LE HÉRISSON ET LE CHAT SAUVAGE[2]


Le hérisson et le chat sauvage accomplirent, dit-on, le serment du sang. Le chat sauvage invita ensuite son camarade à venir chez lui. Il s’y trouvait de nombreux morceaux de volailles dont les deux amis mangèrent ensemble. Le repas terminé et les deux convives rassasiés, le hérisson invita à son tour le chat sauvage. Mais au lieu de le conduire dans sa maison, il le mena dans une propriété particulière où se trouvaient beaucoup de citronniers.

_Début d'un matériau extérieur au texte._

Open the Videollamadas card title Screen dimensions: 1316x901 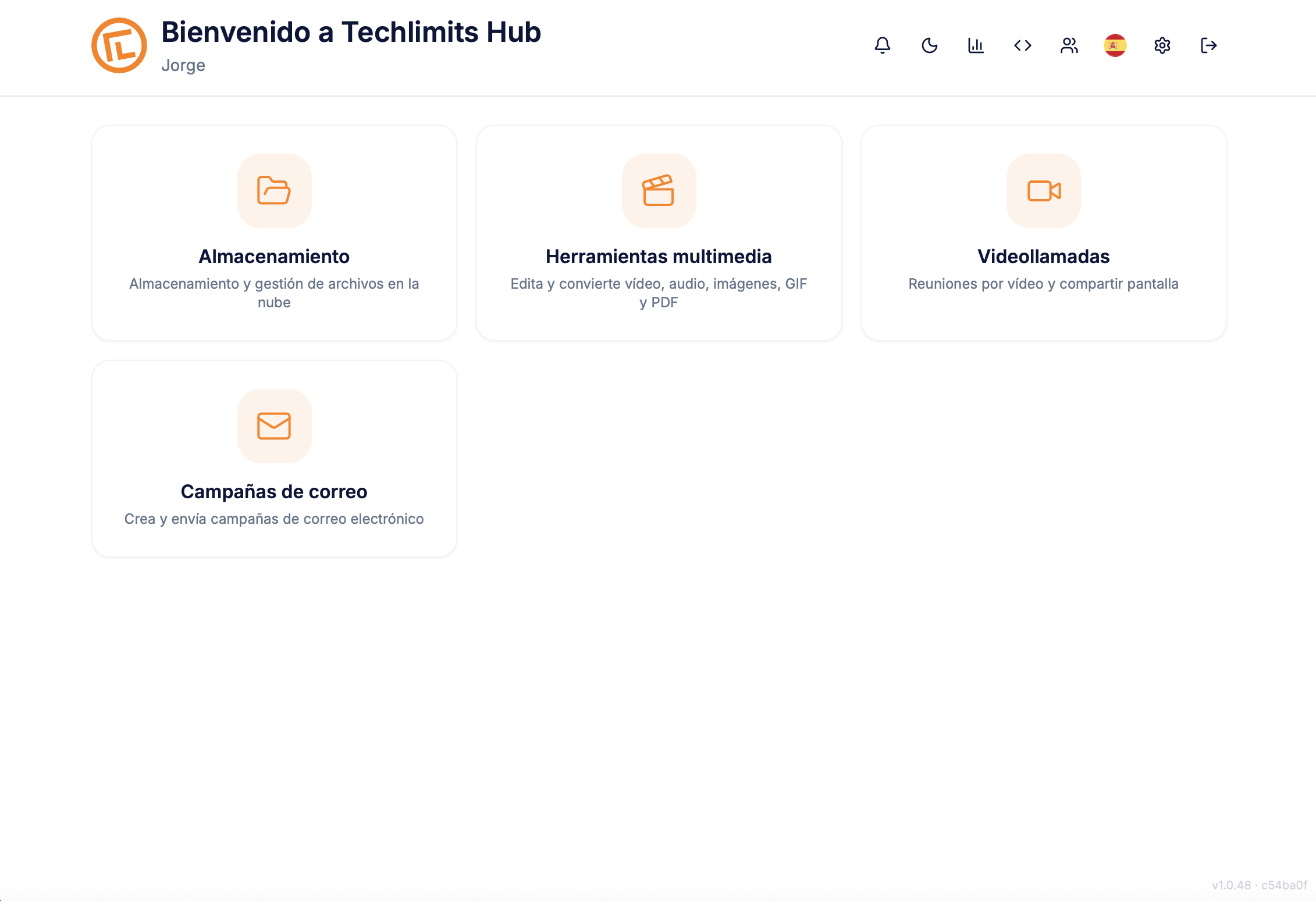(1043, 257)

Voici mes fruits que je vous offre, dit le hérisson : montez sur l’arbre pour en manger.

— Montons ensemble, dit le chat sauvage.

— Je ne puis pas, répliqua le hérisson, mais grimpez sans crainte.

Le chat sauvage grimpa dans l’arbre. Le hérisson se mit alors à entourer le citronnier d’une ceinture de piquets pointus à l’extrémité supérieure.

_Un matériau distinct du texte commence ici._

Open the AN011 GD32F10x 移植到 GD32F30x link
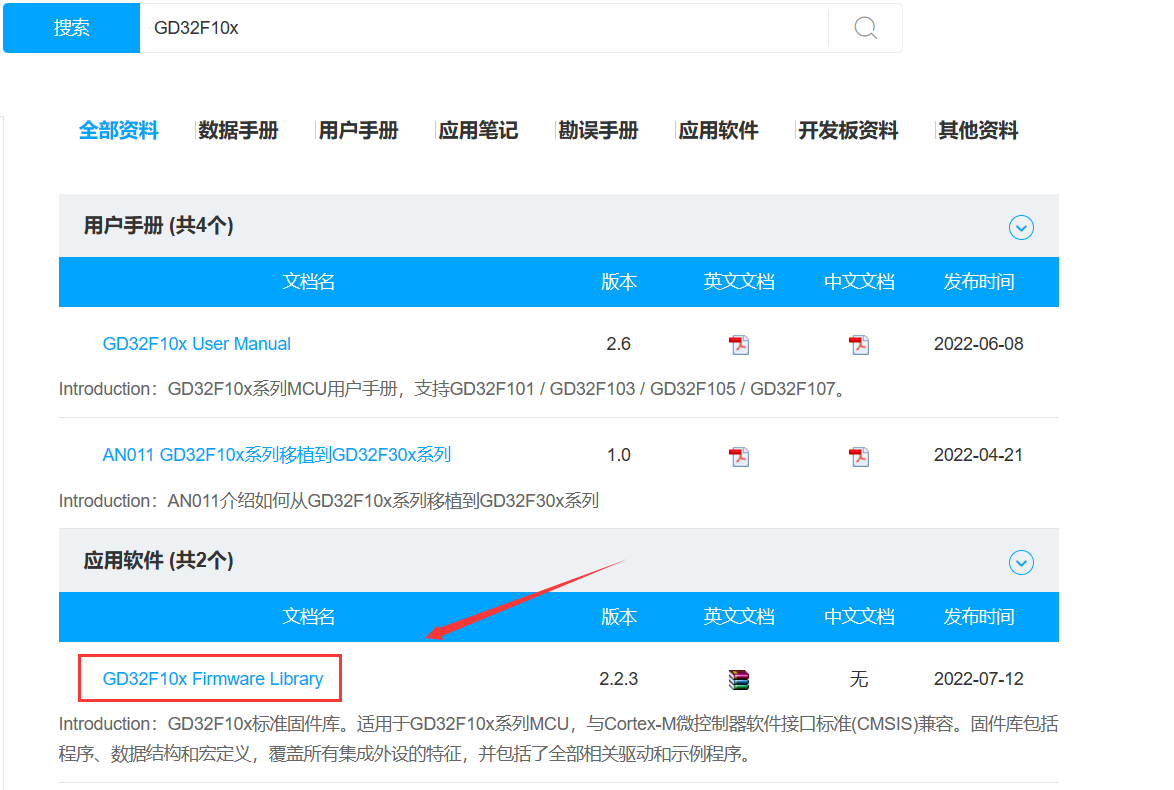The height and width of the screenshot is (790, 1174). pyautogui.click(x=278, y=455)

— Que fais-tu là ? dit le chat sauvage.

— Je fais des pilons à riz pour nos enfants, dit le hérisson.

Quelques instants après, le hérisson se mit à crier :

— Quelqu’un arrive !

Le chat sauvage, entendant cela, sauta en bas de l’arbre, mais il tomba sur la pointe des bois qui entouraient le citronnier et se tua.

Le hérisson coupa la cuisse du chat sauvage, en porta les morceaux aux congénères du défunt et leur dit :

— Je vous invite chez moi ; un grand repas, parce que vous êtes de la même race que mon frère de sang, le chat sauvage. Voici votre part.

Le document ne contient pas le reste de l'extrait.